**What is required**: The listing below must be given again in full, exactly.

**Supplied information**:
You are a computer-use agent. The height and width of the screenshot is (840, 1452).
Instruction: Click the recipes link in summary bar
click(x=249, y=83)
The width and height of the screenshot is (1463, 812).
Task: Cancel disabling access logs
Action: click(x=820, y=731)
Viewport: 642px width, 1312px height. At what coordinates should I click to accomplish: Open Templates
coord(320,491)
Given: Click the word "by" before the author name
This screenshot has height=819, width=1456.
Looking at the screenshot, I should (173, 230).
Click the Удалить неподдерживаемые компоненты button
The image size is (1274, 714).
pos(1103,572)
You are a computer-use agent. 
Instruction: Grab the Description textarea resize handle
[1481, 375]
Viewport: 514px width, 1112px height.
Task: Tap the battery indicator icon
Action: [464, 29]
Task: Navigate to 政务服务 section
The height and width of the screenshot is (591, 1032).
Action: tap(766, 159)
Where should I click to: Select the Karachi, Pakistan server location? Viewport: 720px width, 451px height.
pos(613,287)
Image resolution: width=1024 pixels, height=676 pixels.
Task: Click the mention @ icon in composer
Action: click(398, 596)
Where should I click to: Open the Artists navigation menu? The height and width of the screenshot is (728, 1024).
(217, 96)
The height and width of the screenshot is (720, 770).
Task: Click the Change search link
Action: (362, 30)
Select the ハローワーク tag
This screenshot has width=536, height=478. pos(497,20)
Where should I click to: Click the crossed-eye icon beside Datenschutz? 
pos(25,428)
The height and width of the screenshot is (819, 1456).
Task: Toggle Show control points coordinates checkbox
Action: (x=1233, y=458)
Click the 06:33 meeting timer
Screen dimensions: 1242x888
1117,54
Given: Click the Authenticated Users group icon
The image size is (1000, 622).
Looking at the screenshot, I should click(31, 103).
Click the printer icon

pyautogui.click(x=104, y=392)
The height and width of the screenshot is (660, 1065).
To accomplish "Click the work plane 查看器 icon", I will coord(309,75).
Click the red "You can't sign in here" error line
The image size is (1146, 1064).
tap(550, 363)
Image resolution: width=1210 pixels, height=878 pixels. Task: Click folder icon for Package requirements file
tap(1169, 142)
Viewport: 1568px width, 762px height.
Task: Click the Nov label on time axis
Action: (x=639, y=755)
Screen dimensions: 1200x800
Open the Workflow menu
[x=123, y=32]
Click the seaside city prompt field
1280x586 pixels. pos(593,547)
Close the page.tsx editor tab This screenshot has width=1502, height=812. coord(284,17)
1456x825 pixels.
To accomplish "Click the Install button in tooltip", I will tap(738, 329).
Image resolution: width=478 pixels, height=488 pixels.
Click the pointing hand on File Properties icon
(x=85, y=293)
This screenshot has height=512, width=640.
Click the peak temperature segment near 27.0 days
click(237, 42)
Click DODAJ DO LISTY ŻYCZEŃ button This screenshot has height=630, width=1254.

**Exercise result**:
You are a computer-use agent. The height and width of the screenshot is (840, 1452).
Instruction: Click the recipes link in summary bar
click(x=249, y=83)
The width and height of the screenshot is (1463, 812).
Task: Cancel disabling access logs
Action: click(x=820, y=731)
Viewport: 642px width, 1312px height. At what coordinates should I click to accomplish: Open Templates
coord(320,491)
Given: Click the word "by" before the author name
This screenshot has height=819, width=1456.
Looking at the screenshot, I should (173, 230).
Click the Удалить неподдерживаемые компоненты button
The image size is (1274, 714).
pos(1103,572)
You are a computer-use agent. 
Instruction: Grab the Description textarea resize handle
[1481, 375]
Viewport: 514px width, 1112px height.
Task: Tap the battery indicator icon
Action: [464, 29]
Task: Navigate to 政务服务 section
The height and width of the screenshot is (591, 1032).
Action: tap(766, 159)
Where should I click to: Select the Karachi, Pakistan server location? Viewport: 720px width, 451px height.
pos(613,287)
Image resolution: width=1024 pixels, height=676 pixels.
Task: Click the mention @ icon in composer
Action: click(398, 596)
Where should I click to: Open the Artists navigation menu? The height and width of the screenshot is (728, 1024).
(217, 96)
The height and width of the screenshot is (720, 770).
Task: Click the Change search link
Action: (362, 30)
Select the ハローワーク tag
This screenshot has width=536, height=478. pos(497,20)
Where should I click to: Click the crossed-eye icon beside Datenschutz? 
pos(25,428)
The height and width of the screenshot is (819, 1456).
Task: Toggle Show control points coordinates checkbox
Action: (x=1233, y=458)
Click the 06:33 meeting timer
Screen dimensions: 1242x888
1117,54
Given: Click the Authenticated Users group icon
The image size is (1000, 622).
Looking at the screenshot, I should click(31, 103).
Click the printer icon

pyautogui.click(x=104, y=392)
The height and width of the screenshot is (660, 1065).
To accomplish "Click the work plane 查看器 icon", I will coord(309,75).
Click the red "You can't sign in here" error line
The image size is (1146, 1064).
tap(550, 363)
Image resolution: width=1210 pixels, height=878 pixels. Task: Click folder icon for Package requirements file
tap(1169, 142)
Viewport: 1568px width, 762px height.
Task: Click the Nov label on time axis
Action: (x=639, y=755)
Screen dimensions: 1200x800
Open the Workflow menu
[x=123, y=32]
Click the seaside city prompt field
1280x586 pixels. pos(593,547)
Close the page.tsx editor tab This screenshot has width=1502, height=812. coord(284,17)
1456x825 pixels.
To accomplish "Click the Install button in tooltip", I will tap(738, 329).
Image resolution: width=478 pixels, height=488 pixels.
Click the pointing hand on File Properties icon
(x=85, y=293)
This screenshot has height=512, width=640.
Click the peak temperature segment near 27.0 days
click(237, 42)
Click DODAJ DO LISTY ŻYCZEŃ button This screenshot has height=630, width=1254.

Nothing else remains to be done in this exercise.